Outro exemplo foi trazido por Ana Carla Fonseca Reis, consultora de Economia Criativa para a ONU e vice-presidente do Insttiuto Pensarte. O Festival Jazz&Blues em Guaramiranga (Fortaleza) mostra a importância da criação de canais alternativos de distribuição. Pesquisas realizadas pelo Sebrae-Ce constatam que a circulação de recursos financeiros nos quatro dias do festival (cerca de R$3 milhões) é equivalente a dez meses de arrecadação do município, com reflexos na absorção de mão de obra local e na cadeia produtiva.

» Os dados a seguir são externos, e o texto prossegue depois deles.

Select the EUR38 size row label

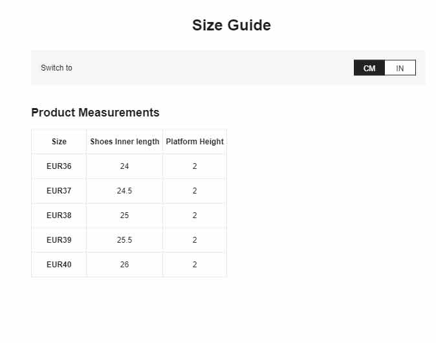point(59,216)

Os desafios para os países em desenvolvimento

Os desafios apara se captar o potencial da Economia Criativa para o desenvolvimento não são poucos. Yudshishtir Raj Isar, presidente do Fórum Europeu para as Artes e o Patrimônio (EFAH/FEAP), apontou um deles: “Quais são os padrões de inovação entre os empreendedores culturais nessa área que já podem ser identificados?”.

Para Avril Joffe, consultora especial do governo de Gauteng, África do Sul, o desenvolvimento de pequenos empreendedores e de micro e pequenas empresas na área cultural é a chave para o fomento das indústrias criativas nos países em desenvolvimento. Ela considera que a Economia Criativa estimula a expansão dos pequenos negócios. Outra chave seriam as ações transversais entre os diferentes ministérios.

Mas esses empreendedores precisam ser capacitados para pensar a cultura enquanto economia, na opinião de Sá Leitão. Ele avaliou a necessidade de regulação para que as próprias indústrias culturais não esgotem suas fontes de riqueza, lembrando que elas se alimentam da diversidade cultural.

Francisco Simplício, coordenador do Programa de Economia Criativa da SU-SSC, disse que os fundos públicos são limitados e que ainda não há interesse suficiente do setor privado de investir nessa área. Um problema que se liga a outro apontado por Raj Isar: “A Economia Criativa ainda está sujeita a dados especulativos. As bases empíricas ainda são muito fracas”. Francisco lembrou que a América Latina e a África, juntas, representam menos de 4% do comércio mundial de produtos culturais.

O aproveitamento da imagem positiva da cultura brasileira no exterior como fonte geradora de oportunidades econômicas foi levantado por Ana Carla, enquanto Paulo Borges, diretor da São Paulo Fashion Week, apontou que um desafio para o país é centrar as exportações em inteligência, design e criatividade, e não em matérias-primas.

Propriedade intelectual

A questão foi tema de um simpósio específico, que tentou confrontar os prós e contras do atual modelo de direitos de propriedade intelectual, considerados centrais no debate sobre a Economia Criativa. Dois representantes da OMPI (Organização Mundial da Propriedade Intelectual) estiveram presentes: Dimiter Gantchev, diretor da divisão de indústrias criativas, e Richard Owens, diretor da divisão de copyright, e-commerce, tecnologia e gestão.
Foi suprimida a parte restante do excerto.